─── Data under study ───
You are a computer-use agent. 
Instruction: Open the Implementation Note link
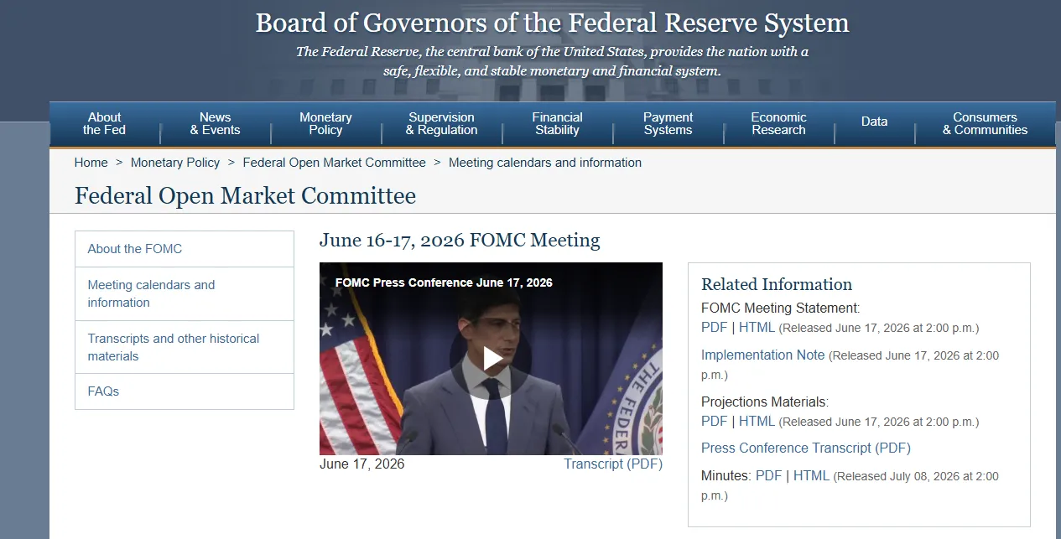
───
─── Data under study ───
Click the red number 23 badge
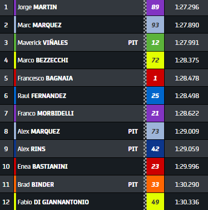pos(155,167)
───
─── Data under study ───
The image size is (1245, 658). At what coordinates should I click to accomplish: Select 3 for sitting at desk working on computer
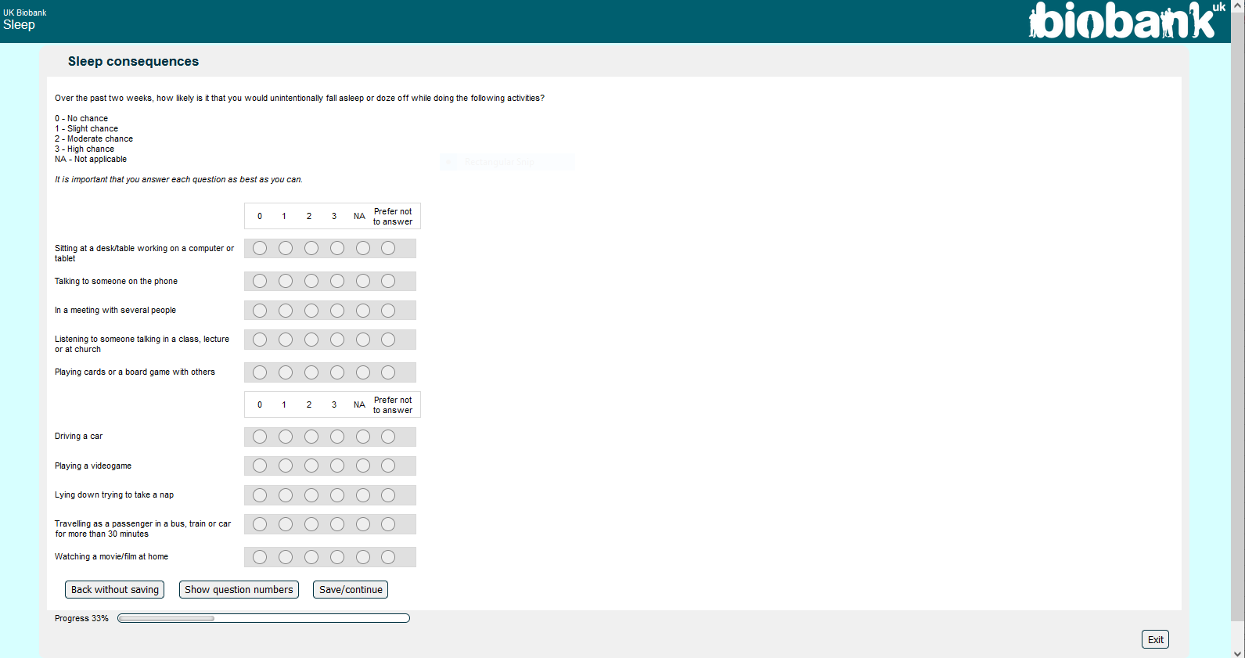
───
Your task: Among the lines of the listing above, which ones contain the word "computer"? Show them.

Finished exercise:
You are a computer-use agent. 
The image size is (1245, 658). At what coordinates should I click to accomplish: Select 3 for sitting at desk working on computer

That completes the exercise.